Your instructions => Your task is to print the listing exactly as it stands.

Given records =>

+---+

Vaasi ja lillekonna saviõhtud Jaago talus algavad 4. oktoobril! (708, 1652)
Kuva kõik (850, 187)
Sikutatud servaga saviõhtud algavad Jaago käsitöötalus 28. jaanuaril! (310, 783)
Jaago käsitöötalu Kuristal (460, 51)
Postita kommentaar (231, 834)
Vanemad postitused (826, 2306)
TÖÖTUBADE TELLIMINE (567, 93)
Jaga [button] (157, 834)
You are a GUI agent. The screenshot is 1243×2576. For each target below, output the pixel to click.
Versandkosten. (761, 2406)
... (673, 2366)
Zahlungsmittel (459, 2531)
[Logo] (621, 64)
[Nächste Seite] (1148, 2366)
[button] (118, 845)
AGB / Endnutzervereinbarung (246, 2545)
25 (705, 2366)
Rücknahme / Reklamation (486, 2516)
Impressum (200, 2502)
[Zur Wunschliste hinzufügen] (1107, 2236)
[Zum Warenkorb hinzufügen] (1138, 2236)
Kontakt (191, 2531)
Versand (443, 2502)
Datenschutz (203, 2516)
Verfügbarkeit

+---+

Solution for this exercise =>
Vaasi ja lillekonna saviõhtud Jaago talus algavad 4. oktoobril! (708, 1652)
Kuva kõik (850, 187)
Sikutatud servaga saviõhtud algavad Jaago käsitöötalus 28. jaanuaril! (310, 783)
Jaago käsitöötalu Kuristal (460, 51)
Postita kommentaar (231, 834)
Vanemad postitused (826, 2306)
TÖÖTUBADE TELLIMINE (567, 93)
Jaga [button] (157, 834)
You are a GUI agent. The screenshot is 1243×2576. For each target below, output the pixel to click.
Versandkosten. (761, 2406)
... (673, 2366)
Zahlungsmittel (459, 2531)
[Logo] (621, 64)
[Nächste Seite] (1148, 2366)
[button] (118, 845)
AGB / Endnutzervereinbarung (246, 2545)
25 (705, 2366)
Rücknahme / Reklamation (486, 2516)
Impressum (200, 2502)
[Zur Wunschliste hinzufügen] (1107, 2236)
[Zum Warenkorb hinzufügen] (1138, 2236)
Kontakt (191, 2531)
Versand (443, 2502)
Datenschutz (203, 2516)
Verfügbarkeit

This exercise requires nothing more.